- _TASK INPUTS_
= = = =
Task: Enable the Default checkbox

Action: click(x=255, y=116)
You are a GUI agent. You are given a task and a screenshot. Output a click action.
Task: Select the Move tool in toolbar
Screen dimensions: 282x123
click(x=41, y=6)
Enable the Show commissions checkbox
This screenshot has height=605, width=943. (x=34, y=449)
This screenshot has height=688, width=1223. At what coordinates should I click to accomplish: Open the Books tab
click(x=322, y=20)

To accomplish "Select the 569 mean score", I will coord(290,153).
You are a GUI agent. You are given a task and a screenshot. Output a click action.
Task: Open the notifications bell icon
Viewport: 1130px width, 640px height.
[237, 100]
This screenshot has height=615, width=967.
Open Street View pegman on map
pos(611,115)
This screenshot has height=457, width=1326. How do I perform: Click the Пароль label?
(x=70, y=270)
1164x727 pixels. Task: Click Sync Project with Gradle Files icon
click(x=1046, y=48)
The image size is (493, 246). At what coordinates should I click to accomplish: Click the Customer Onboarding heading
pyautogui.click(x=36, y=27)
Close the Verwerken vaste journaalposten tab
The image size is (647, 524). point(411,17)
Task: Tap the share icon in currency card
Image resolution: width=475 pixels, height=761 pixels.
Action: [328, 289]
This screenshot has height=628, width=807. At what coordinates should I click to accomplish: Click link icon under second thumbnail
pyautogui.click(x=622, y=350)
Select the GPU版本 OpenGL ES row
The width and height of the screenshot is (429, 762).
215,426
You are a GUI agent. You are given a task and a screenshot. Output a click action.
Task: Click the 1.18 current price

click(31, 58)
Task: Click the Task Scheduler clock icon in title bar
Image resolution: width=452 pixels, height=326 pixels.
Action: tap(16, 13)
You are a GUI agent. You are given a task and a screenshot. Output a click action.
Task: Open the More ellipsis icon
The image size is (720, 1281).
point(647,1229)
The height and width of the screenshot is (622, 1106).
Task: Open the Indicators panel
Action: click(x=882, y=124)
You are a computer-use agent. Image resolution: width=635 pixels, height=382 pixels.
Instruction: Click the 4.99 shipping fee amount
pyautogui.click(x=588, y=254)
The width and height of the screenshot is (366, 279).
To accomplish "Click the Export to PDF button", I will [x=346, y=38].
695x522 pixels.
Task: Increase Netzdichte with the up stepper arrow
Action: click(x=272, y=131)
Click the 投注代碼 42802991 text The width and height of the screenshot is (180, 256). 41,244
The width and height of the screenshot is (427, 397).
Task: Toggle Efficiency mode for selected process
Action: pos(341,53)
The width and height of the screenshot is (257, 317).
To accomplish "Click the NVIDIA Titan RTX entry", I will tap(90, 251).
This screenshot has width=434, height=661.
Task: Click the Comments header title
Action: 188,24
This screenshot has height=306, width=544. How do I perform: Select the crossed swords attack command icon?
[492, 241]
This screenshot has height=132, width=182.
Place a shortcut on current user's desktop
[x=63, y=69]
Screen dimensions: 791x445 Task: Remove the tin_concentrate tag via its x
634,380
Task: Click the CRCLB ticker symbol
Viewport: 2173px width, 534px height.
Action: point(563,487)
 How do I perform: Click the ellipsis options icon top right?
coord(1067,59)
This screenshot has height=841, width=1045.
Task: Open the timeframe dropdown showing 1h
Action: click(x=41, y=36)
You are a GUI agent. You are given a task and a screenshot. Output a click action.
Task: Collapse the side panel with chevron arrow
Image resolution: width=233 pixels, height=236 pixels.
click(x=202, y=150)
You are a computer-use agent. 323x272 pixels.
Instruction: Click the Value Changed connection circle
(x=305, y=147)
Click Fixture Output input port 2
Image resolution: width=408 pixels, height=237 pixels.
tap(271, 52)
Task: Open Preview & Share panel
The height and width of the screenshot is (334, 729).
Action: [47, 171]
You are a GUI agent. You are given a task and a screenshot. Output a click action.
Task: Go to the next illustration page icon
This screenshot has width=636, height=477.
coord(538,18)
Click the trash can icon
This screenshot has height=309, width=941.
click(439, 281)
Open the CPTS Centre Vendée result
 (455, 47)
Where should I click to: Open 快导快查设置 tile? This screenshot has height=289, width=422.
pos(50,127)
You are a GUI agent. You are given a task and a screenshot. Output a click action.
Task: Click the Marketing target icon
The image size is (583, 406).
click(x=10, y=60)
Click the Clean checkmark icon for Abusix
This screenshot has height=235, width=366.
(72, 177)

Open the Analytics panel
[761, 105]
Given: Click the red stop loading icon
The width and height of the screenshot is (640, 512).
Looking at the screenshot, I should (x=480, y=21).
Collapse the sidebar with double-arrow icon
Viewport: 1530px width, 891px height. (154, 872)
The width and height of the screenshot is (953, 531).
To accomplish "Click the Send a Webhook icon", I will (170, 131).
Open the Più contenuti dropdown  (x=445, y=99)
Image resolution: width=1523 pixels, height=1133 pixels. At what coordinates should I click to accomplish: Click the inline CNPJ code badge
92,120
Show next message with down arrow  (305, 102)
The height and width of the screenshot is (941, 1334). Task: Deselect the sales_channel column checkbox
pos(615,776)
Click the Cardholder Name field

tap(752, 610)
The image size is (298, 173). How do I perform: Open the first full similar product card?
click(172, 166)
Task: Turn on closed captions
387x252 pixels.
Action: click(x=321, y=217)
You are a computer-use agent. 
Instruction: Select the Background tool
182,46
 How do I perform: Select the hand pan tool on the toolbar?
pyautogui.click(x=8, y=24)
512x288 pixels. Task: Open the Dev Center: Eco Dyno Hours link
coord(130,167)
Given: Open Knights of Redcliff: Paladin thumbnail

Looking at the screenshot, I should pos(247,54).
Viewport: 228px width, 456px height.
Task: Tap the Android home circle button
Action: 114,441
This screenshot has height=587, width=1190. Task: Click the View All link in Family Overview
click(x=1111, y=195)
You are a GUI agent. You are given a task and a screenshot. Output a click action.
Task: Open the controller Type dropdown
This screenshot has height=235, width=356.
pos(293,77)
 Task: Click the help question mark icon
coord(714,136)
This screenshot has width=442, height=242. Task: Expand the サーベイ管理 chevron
= = = =
- _WHAT THE TASK REQUIRES_
The answer must be every line from the records above that contains the word "chevron", copied out.

- _ANSWER BOX_
Task: Collapse the side panel with chevron arrow
This screenshot has width=442, height=242. Task: Expand the サーベイ管理 chevron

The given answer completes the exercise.